Money Island is the smallest and most remote of five rural communities that make up Downe Township in Cumberland County in the U.S. state of New Jersey. The road that led to the development of Money Island was constructed in the late 1930s. In the 1940s, the first homes were constructed in the community. The community is located on the shore of the Delaware Bay on the southern side of Nantuxent Creek. Its location may be described as the southwest corner of New Jersey.

Money Island is a low-income community which has been devastated by sea level rise and Hurricane Sandy. Local opinions have been divided regarding participation in the Blue Acres buy-out program, part of the New Jersey Department of Environmental Protection's process of managed retreat. 

Money Island remains the second most important seafood landing port in southern New Jersey. The Money Island Marina and more than a dozen seafood harvesters or aquaculture businesses remain, with estimated annual sales of about $20 million. Products include oysters, blue claw crabs, soft-shell crabs, menhaden, conch, eels and horseshoe crabs (for medical research). Horseshoe crab harvesting was discontinued after 2016.

As of June 2016, the number of full-time residents had dropped below 20, and fewer than 10 of its original 40+ houses were occupied. A partnership of non-profit organizations—including The Nature Conservancy, BaySave, a New Jersey Nonprofit Corporation, the Partnership for the Delaware Estuary, and Rutgers University—are engaged in shoreline-stabilization research projects, attempting to arrest the erosion impact of rising waters.

──────────────────────────────

▶ **LIST OF TASKS**:
1. According to the Money Island passage, in what decade were the first homes built in the community?
2. Reproduce the part of the Money Island passage that begins with "Money Island remains" and ends with "discontinued after 2016.", renaming "oysters" as "clams".

▶ **COLLECTED DATA**:
──────────────────────────────

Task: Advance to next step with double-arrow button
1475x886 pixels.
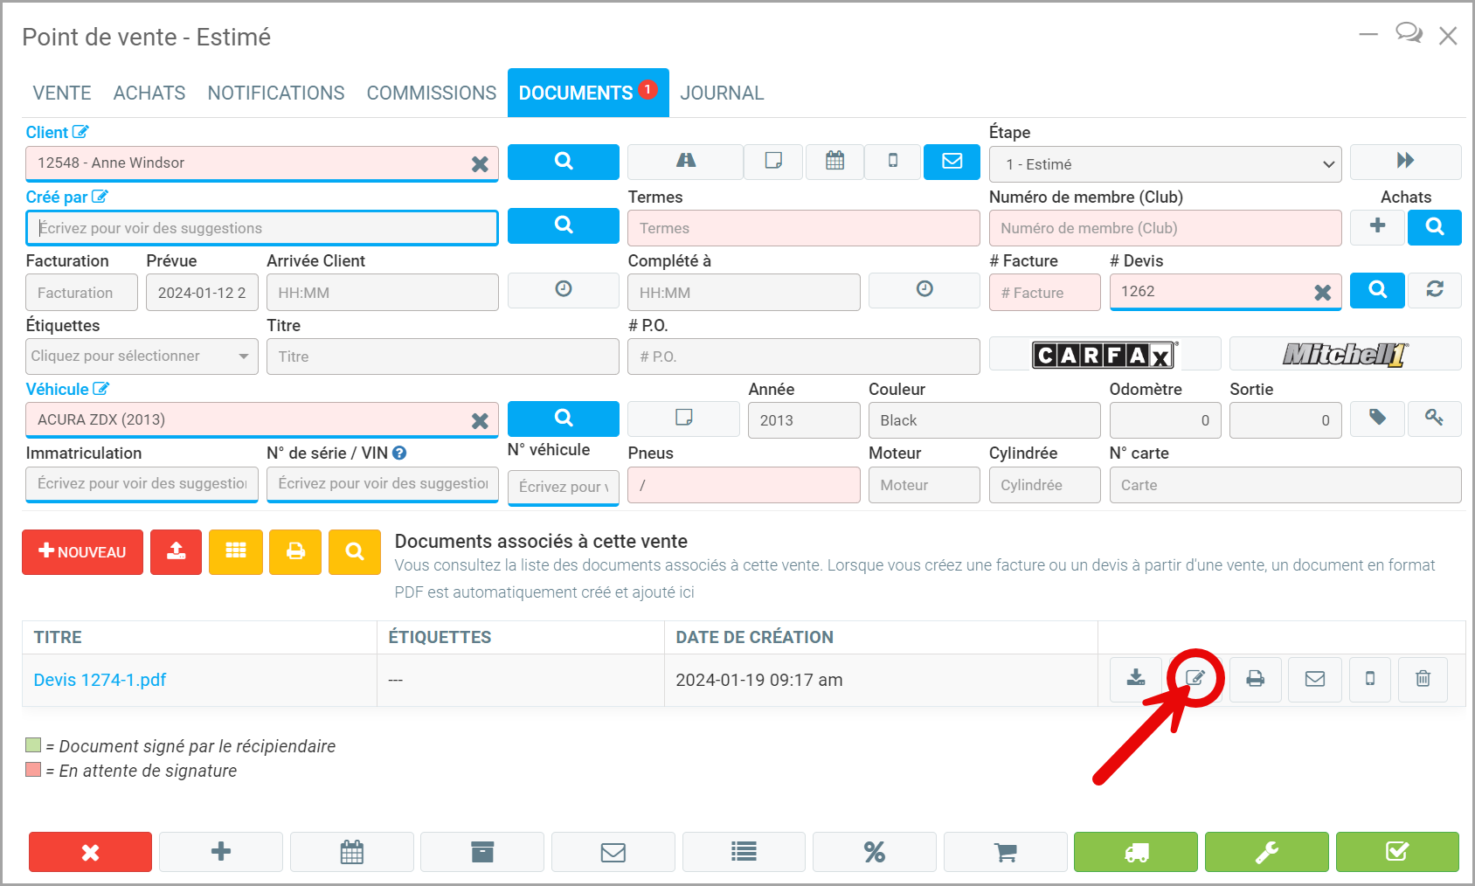Action: click(1405, 162)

──────────────────────────────

▶ **WRITTEN RESPONSES**:
1. In the 1940s.

2.
Money Island remains the second most important seafood landing port in southern New Jersey. The Money Island Marina and more than a dozen seafood harvesters or aquaculture businesses remain, with estimated annual sales of about $20 million. Products include clams, blue claw crabs, soft-shell crabs, menhaden, conch, eels and horseshoe crabs (for medical research). Horseshoe crab harvesting was discontinued after 2016.